***** Records for this task *****
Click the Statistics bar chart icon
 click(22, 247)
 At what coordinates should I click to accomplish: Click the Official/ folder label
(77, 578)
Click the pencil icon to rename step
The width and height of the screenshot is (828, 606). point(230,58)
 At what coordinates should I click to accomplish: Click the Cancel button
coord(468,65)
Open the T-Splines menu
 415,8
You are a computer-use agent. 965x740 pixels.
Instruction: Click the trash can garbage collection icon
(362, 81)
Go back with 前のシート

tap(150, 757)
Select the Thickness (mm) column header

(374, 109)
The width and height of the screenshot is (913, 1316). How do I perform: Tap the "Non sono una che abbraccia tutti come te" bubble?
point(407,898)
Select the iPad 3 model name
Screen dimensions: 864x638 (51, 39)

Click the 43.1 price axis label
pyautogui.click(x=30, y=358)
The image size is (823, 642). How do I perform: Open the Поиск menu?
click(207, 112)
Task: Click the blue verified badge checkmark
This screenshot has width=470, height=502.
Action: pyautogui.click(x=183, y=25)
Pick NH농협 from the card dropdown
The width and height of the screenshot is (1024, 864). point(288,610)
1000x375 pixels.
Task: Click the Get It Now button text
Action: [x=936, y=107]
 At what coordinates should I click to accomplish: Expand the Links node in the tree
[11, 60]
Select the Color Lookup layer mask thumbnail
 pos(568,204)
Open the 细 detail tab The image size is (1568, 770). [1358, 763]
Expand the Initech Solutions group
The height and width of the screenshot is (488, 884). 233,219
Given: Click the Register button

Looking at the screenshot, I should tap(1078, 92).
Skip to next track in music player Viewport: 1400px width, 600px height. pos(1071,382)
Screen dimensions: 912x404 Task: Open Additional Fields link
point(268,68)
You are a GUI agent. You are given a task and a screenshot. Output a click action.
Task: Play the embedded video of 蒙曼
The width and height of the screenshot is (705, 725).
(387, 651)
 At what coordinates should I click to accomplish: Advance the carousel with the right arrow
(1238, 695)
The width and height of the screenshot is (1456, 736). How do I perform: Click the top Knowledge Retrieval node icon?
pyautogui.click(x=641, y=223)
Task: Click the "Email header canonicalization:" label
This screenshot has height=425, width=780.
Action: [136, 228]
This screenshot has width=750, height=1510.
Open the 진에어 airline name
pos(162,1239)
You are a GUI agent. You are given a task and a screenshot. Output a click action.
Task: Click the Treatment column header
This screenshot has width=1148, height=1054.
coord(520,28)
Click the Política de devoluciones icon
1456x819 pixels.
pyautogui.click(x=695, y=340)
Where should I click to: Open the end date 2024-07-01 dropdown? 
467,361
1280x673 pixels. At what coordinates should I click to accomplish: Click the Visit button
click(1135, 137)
*****
» **Description of the task**
The whole listing above needs to be transcribed exactly.

» **Result for this exercise**
Click the Statistics bar chart icon
 click(22, 247)
 At what coordinates should I click to accomplish: Click the Official/ folder label
(77, 578)
Click the pencil icon to rename step
The width and height of the screenshot is (828, 606). point(230,58)
 At what coordinates should I click to accomplish: Click the Cancel button
coord(468,65)
Open the T-Splines menu
 415,8
You are a computer-use agent. 965x740 pixels.
Instruction: Click the trash can garbage collection icon
(362, 81)
Go back with 前のシート

tap(150, 757)
Select the Thickness (mm) column header

(374, 109)
The width and height of the screenshot is (913, 1316). How do I perform: Tap the "Non sono una che abbraccia tutti come te" bubble?
point(407,898)
Select the iPad 3 model name
Screen dimensions: 864x638 (51, 39)

Click the 43.1 price axis label
pyautogui.click(x=30, y=358)
The image size is (823, 642). How do I perform: Open the Поиск menu?
click(207, 112)
Task: Click the blue verified badge checkmark
This screenshot has width=470, height=502.
Action: pyautogui.click(x=183, y=25)
Pick NH농협 from the card dropdown
The width and height of the screenshot is (1024, 864). point(288,610)
1000x375 pixels.
Task: Click the Get It Now button text
Action: [x=936, y=107]
 At what coordinates should I click to accomplish: Expand the Links node in the tree
[11, 60]
Select the Color Lookup layer mask thumbnail
 pos(568,204)
Open the 细 detail tab The image size is (1568, 770). [1358, 763]
Expand the Initech Solutions group
The height and width of the screenshot is (488, 884). 233,219
Given: Click the Register button

Looking at the screenshot, I should tap(1078, 92).
Skip to next track in music player Viewport: 1400px width, 600px height. pos(1071,382)
Screen dimensions: 912x404 Task: Open Additional Fields link
point(268,68)
You are a GUI agent. You are given a task and a screenshot. Output a click action.
Task: Play the embedded video of 蒙曼
The width and height of the screenshot is (705, 725).
(387, 651)
 At what coordinates should I click to accomplish: Advance the carousel with the right arrow
(1238, 695)
The width and height of the screenshot is (1456, 736). How do I perform: Click the top Knowledge Retrieval node icon?
pyautogui.click(x=641, y=223)
Task: Click the "Email header canonicalization:" label
This screenshot has height=425, width=780.
Action: [136, 228]
This screenshot has width=750, height=1510.
Open the 진에어 airline name
pos(162,1239)
You are a GUI agent. You are given a task and a screenshot. Output a click action.
Task: Click the Treatment column header
This screenshot has width=1148, height=1054.
coord(520,28)
Click the Política de devoluciones icon
1456x819 pixels.
pyautogui.click(x=695, y=340)
Where should I click to: Open the end date 2024-07-01 dropdown? 
467,361
1280x673 pixels. At what coordinates should I click to accomplish: Click the Visit button
click(1135, 137)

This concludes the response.